# Is it possible to do deconvolution with two data sets that have different sampling rates?

I have some terahertz spectroscopy time series data, a reference set with 2048 data points taken every 0.0521 picoseconds, and the sample data set with 544 data points taken every 0.0781 picoseconds. I'm using Matlab to take a FFT of both sets, with zero padding on the sample set up to 2048 points, and I'm supposed to do a deconvolution on those transformed sets on a specific range of frequencies, but because the sampling rate is different for the two, these correspond to different starting points in the data sets, and the lengths won't match up either. When plotting the two DFTs, they only line up properly when accounting for the different sampling rates when spacing the frequency axis.

Is there something I'm doing wrong, or how should I do the deconvolution?

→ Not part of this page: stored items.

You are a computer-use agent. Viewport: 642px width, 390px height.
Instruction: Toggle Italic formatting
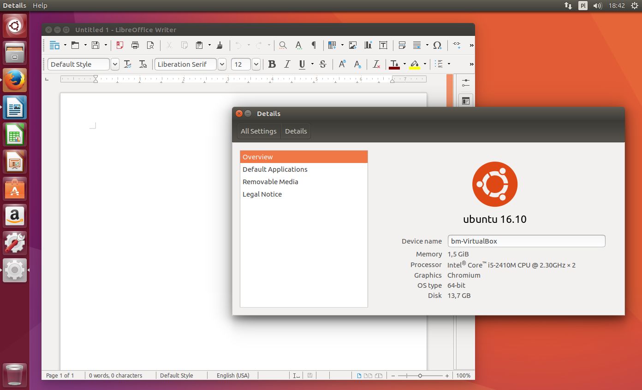click(x=287, y=64)
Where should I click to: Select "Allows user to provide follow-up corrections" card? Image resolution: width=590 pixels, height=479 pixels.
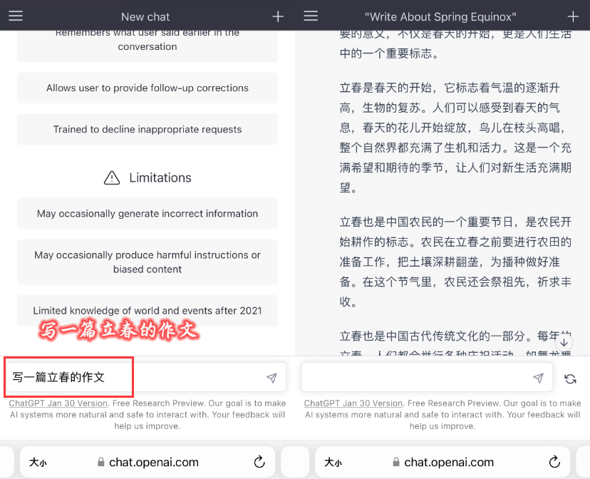click(148, 88)
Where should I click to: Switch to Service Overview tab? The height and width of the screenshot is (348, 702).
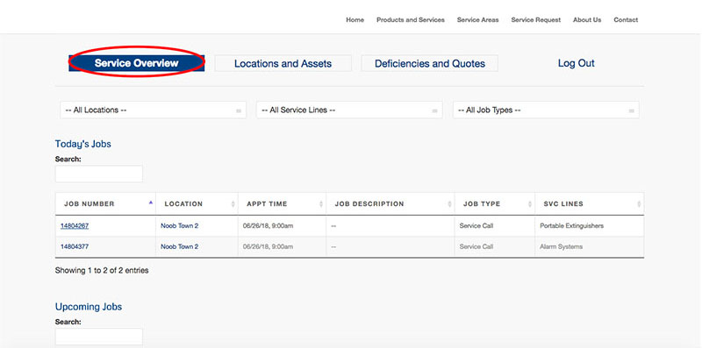tap(137, 63)
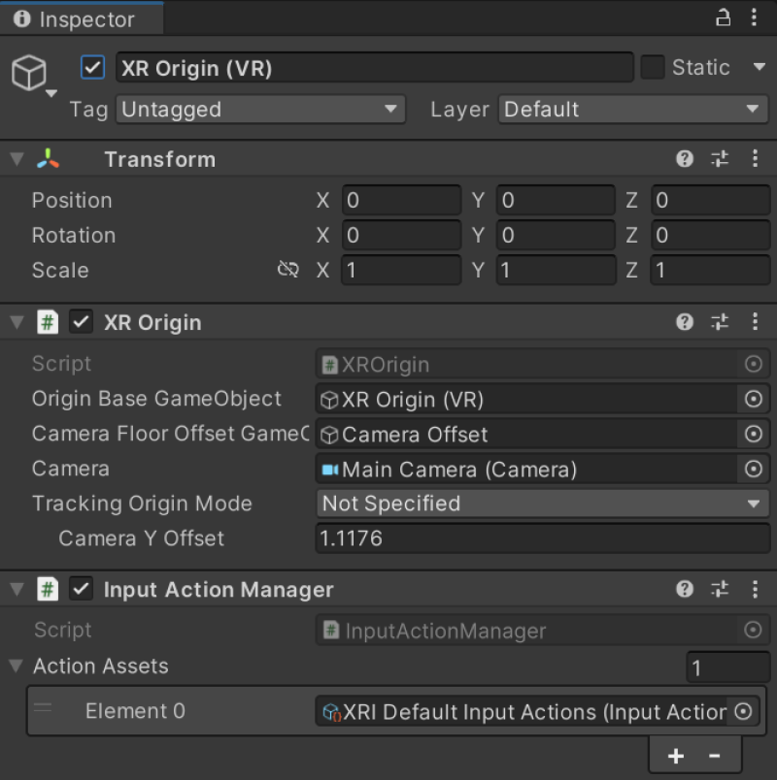Open object picker for Camera Floor Offset field
777x780 pixels.
pos(754,435)
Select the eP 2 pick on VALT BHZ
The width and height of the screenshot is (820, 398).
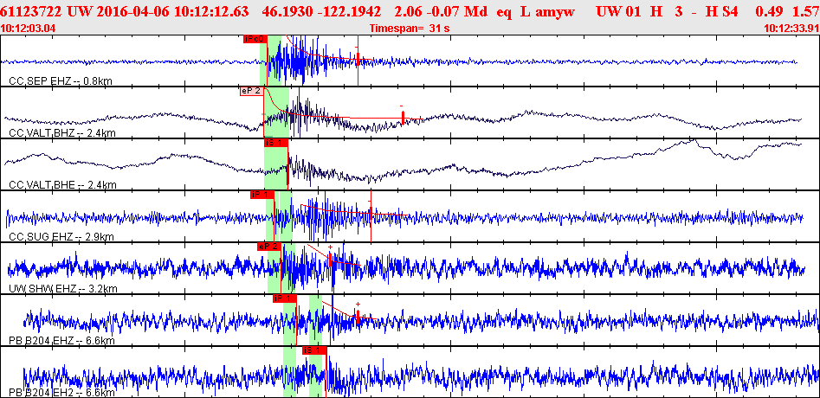[x=250, y=90]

Resample your data to be close to the same rate. Note that the ratio between the time samples is 1.4990403.... if you resampled the 0.0781 data by a frequency ratio of 3/2, you would result with a time error of 0.000033 ps per cycle. From your sampling rate and block length you can determine how much of an impact this would have to see if that scale is sufficient: 0.0521/.000033 = 157.9 samples to slip $2 \pi$ radians. Resampling with higher ratios to support larger data block sizes: For instance 9369/6250 will get you to 1.49904 with a resulting time error of 3.07E-7 ps per cycle, with a block length of .0521/3.07E-7 = 169,650.6 to slip $2 \pi$ radians.